The Singh Twins show a remarkable even-handedness. Whilst they show the oppressive nature of colonial rule, they are keen to celebrate the mingling and assimilation of Indian and British culture. In a manner that is reminiscent of Grayson Perry’s own assimilation of personal and collective histories, the twins mix figures from their lives with historical figures. Their art, which largely depicts Indo-British scenes, is painted in the style of Indian Miniatures- a clever means of showing how indistinguishable the two cultures have become. As Indo-British artists from Liverpool themselves, their work is defiantly representative of both cultures: it is both authentically Liverpudlian in its football matches and scenes on the Mersey, whilst honouring its Indian roots in family scenes and tributes to historical Indian figures. With their paintings they ask: why should we have to choose one side?
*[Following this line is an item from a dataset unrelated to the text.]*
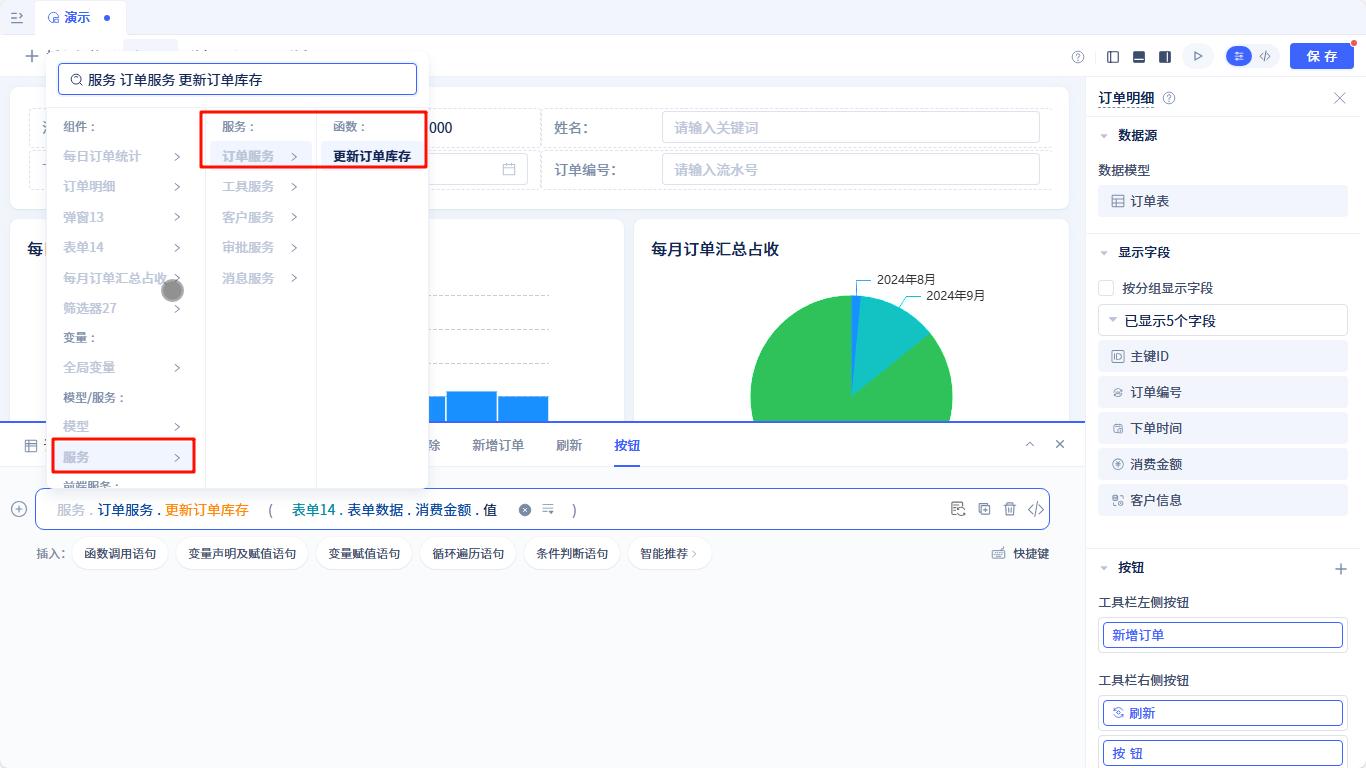Toggle the left panel layout icon
This screenshot has height=768, width=1366.
(1113, 56)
This historical and political tension between cultures and the question of a dominant narrative is no less relevant in the art world. Faced with a British art scene that still looked on overly figurative art with a suspicious eye, the Singh Twins found themselves faced with the same prejudices that have existed in the West for centuries. Whilst many contemporary artists and art historians shook their heads in disgust at the crimes of colonisers and emphatically discussed the concept of post-colonialism, they were still uncomfortably unwilling to accept an art that was so defiantly figurative, so seemingly ‘decorative’ in its detail. For after all, the tradition that the Singh Twins meticulously mimic is like a foreign language compared to the received Western standard of contemporary art. Their work thereby exposes a prejudice that continues on into the post-colonial era: that Western art is the standard by which all others are judged.
I spoke to The Singh Twins about ‘EnTWINed’ and their artistic ambitions:
So you do this all by hand? How long does it take?
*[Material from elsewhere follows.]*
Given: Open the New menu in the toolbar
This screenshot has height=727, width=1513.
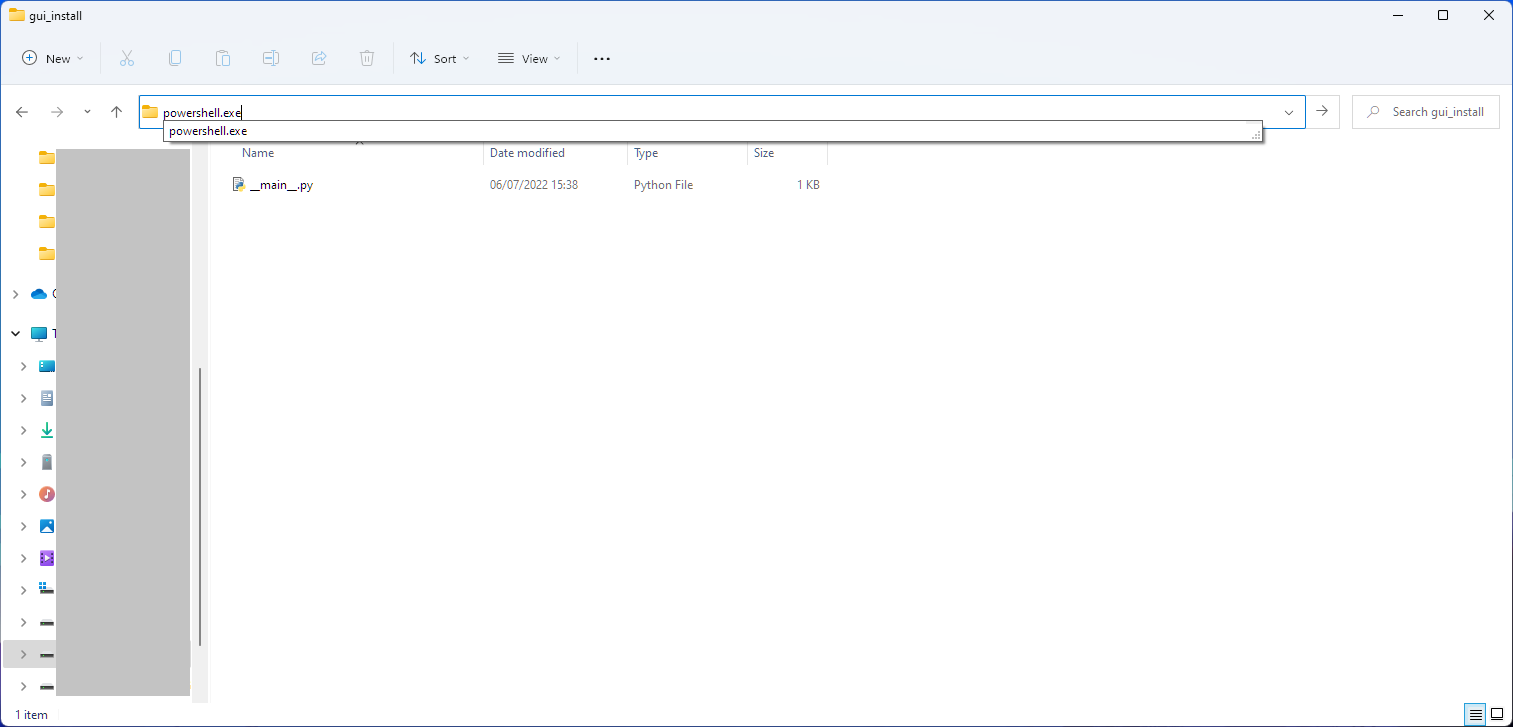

Yes it is all painted by hand, this took about six months as it involved a lot of research. We research it together and then work out a composition digitally and then one of us will make that into a drawing and we’ll both collectively paint the final work together.
Have you placed yourselves within ‘EnTWINed’?
Yes, we very often depict ourselves because first of all we feel that our role is as socio-political commentators and we want to reflect that. It’s about how we as so called ‘British Indian’ artists are making an impact on British art too, trying to champion the cause of art forms which are generally dismissed today.
It looks very like a Mughal miniature the way you are in profile holding a paintbrush.
Exactly, miniaturists of that era often painted themselves into the picture. And then in the background there is a mixture of cityscapes and landmarks from the South to the North of the UK representing places where Asian communities have settled: London, Bradford, Liverpool, Edinburgh and made a contribution to those communities.
Could you describe ‘enTWINed’?
The painting is reinterpreting an artwork by a Victorian artist called Henry Nelson O’Neil depicting the Indian Mutiny of 1857 and it reinterprets the painting replacing what for him are the heroes of the painting, the British soldiers disembarking from a ship having just come back from India, with figures that we consider to be the heroes from that event namely freedom fighters. These are not just fighters of that era, but Indians who came before that and after that in India’s long struggle to free itself from British rule. The painting also puts that struggle in context so it has little anecdotes within the painting about the oppression of British rule in India.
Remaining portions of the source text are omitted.